El principio de que uno debe ayudar a otros hombres en una emergencia no puede extenderse hasta el punto de considerar que cualquier sufrimiento humano es una emergencia, y a convertir el infortunio de unos en una hipoteca sobre la vida de otros.
La pobreza, la ignorancia, las enfermedades, y otros problemas de ese tipo no son emergencias metafísicas. Por la naturaleza metafísica del hombre y de la existencia, el hombre tiene que mantener su vida con su propio esfuerzo; los valores que necesita —tales como riqueza o conocimiento— no le son dados automáticamente, como un regalo de la naturaleza, sino que tienen que ser descubiertos y logrados a través de su propio razonamiento y de su propio trabajo. La única obligación que uno tiene con los demás, en ese sentido, es mantener un sistema social que deje a los hombres libres para lograr, ganar y mantener sus valores.
Todo código de ética se basa en una teoría metafísica y se deriva de ella, es decir: procede de una teoría sobre la naturaleza fundamental del universo en el que el hombre vive y actúa. La ética altruista se basa en la metafísica de un «universo malevolente», en la teoría de que el hombre, por su propia naturaleza, está indefenso y está condenado; que el éxito, la felicidad y el logro son imposibles para él; que las emergencias, los desastres y las catástrofes son la norma de su vida, y que su objetivo principal es combatirlos.
Como la más simple refutación empírica de la falacia de esa metafísica —como evidencia del hecho de que el universo material no es hostil para el hombre, y que las catástrofes son la excepción, no la regla de su existencia— mirad las fortunas que ganan las compañías de seguros.

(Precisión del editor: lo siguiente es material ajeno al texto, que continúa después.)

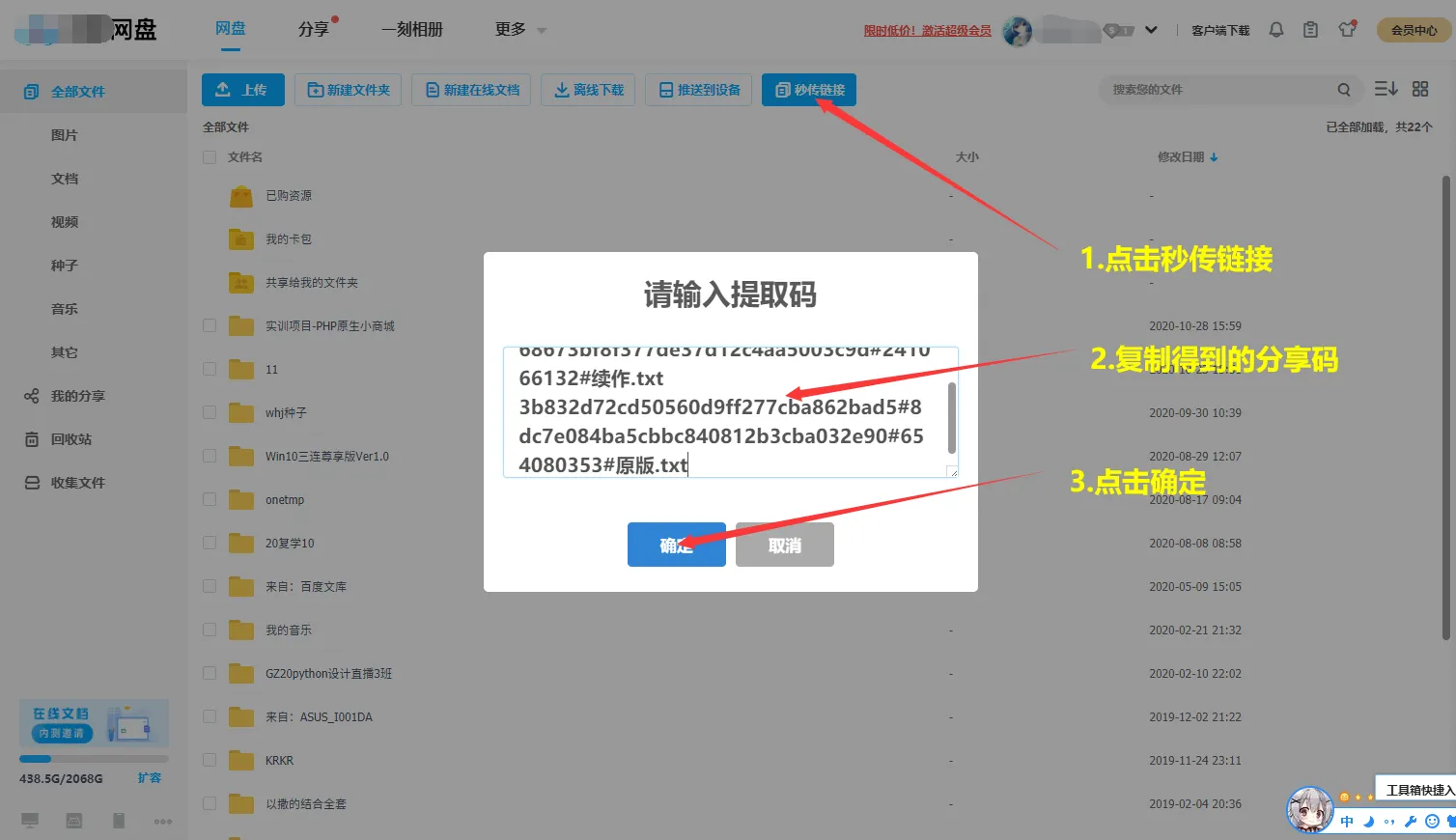The image size is (1456, 840).
Task: Click the 确定 confirm button
Action: [676, 544]
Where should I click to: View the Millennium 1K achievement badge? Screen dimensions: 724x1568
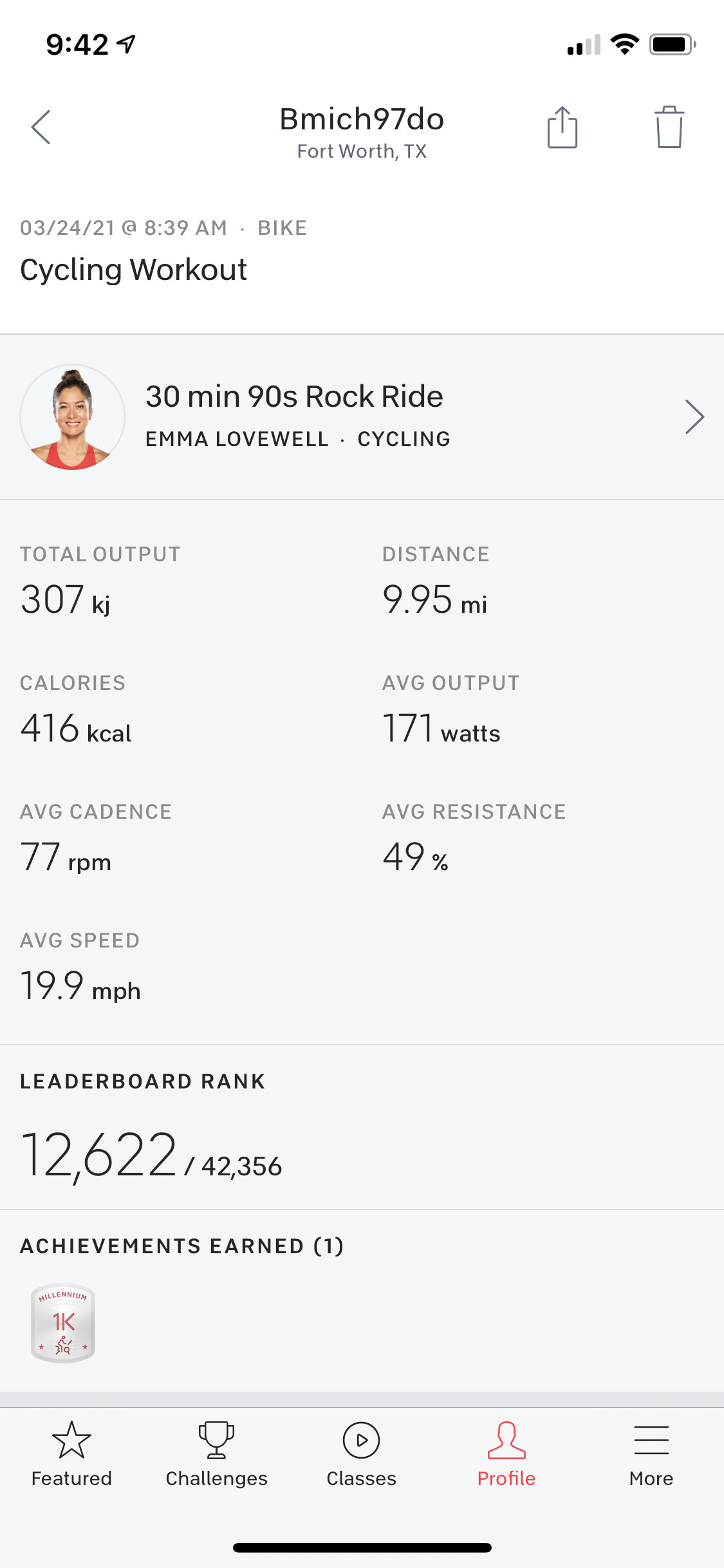(x=63, y=1323)
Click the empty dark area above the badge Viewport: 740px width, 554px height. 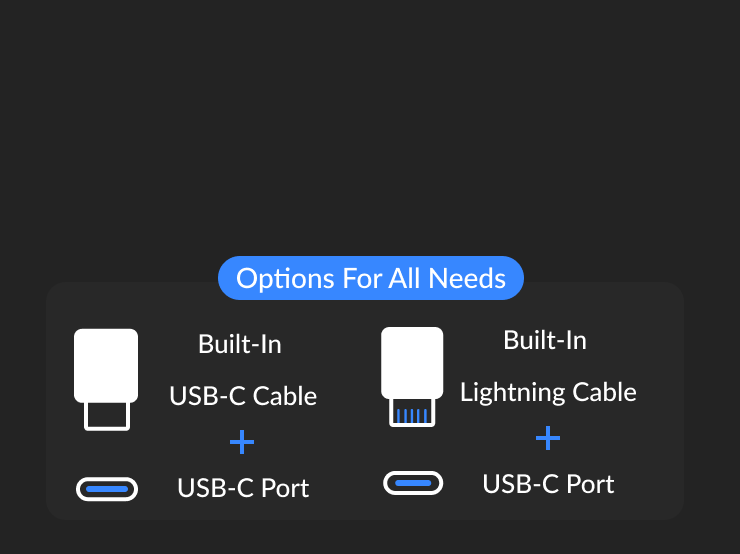click(370, 130)
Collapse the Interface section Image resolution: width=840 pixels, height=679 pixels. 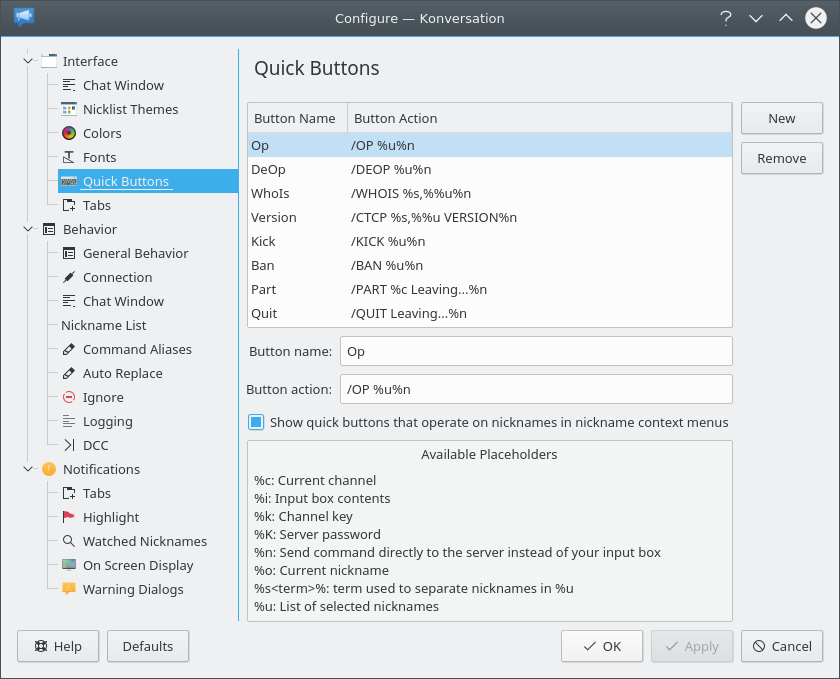(x=29, y=61)
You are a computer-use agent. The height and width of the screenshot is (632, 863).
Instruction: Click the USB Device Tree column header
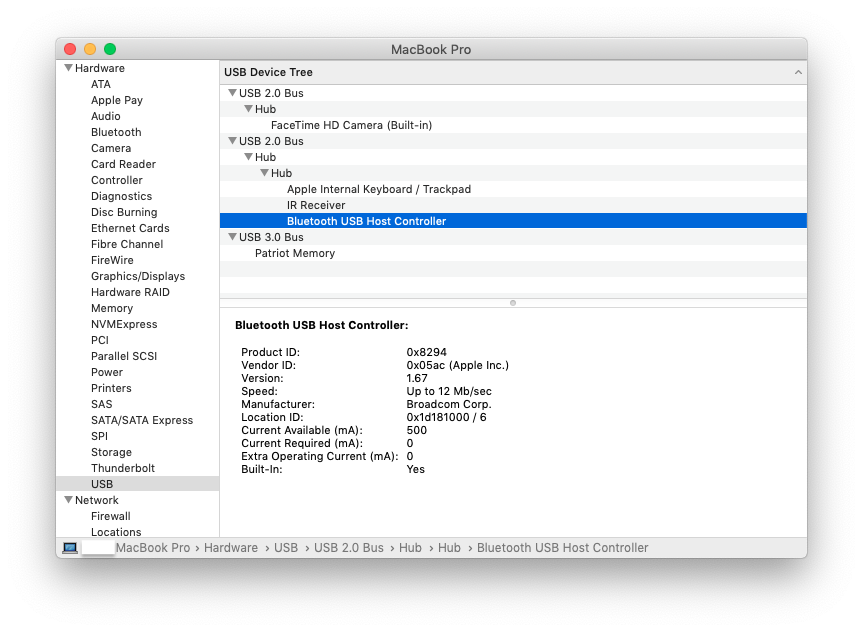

Observa también que los defensores del altruismo son incapaces de basar su ética en hechos relacionados con la existencia normal de las personas, y que siempre plantean situaciones del tipo «bote salvavidas» como ejemplos a partir de los cuales hay que derivar las reglas de conducta moral. («¿Qué deberías hacer si estás con otro en un bote salvavidas donde sólo cabe una persona?», etc.).
El hecho es que los hombres no viven en botes salvavidas, y que un bote salvavidas no es el sitio en el que basar las teorías metafísicas de uno.
El objetivo moral de la vida de un hombre es el logro de su propia felicidad. Eso no significa que él sea indiferente hacia todos los demás hombres, que la vida humana carezca de valor para él, y que no tenga motivos para ayudar a otros en una emergencia. Pero sí significa que él no debe subordinar su vida al bienestar de los demás, ni sacrificarse por las necesidades de ellos, que aliviar el sufrimiento ajeno no es su preocupación primordial, que cualquier ayuda que él dé es una excepción, no una regla, es un acto de generosidad, no un deber moral, que esa ayuda es marginal e incidental —igual que los desastres son marginales e incidentales en el curso de una existencia humana—, y que los valores, no los desastres, son el objetivo, la principal preocupación, y la fuerza motriz de su vida.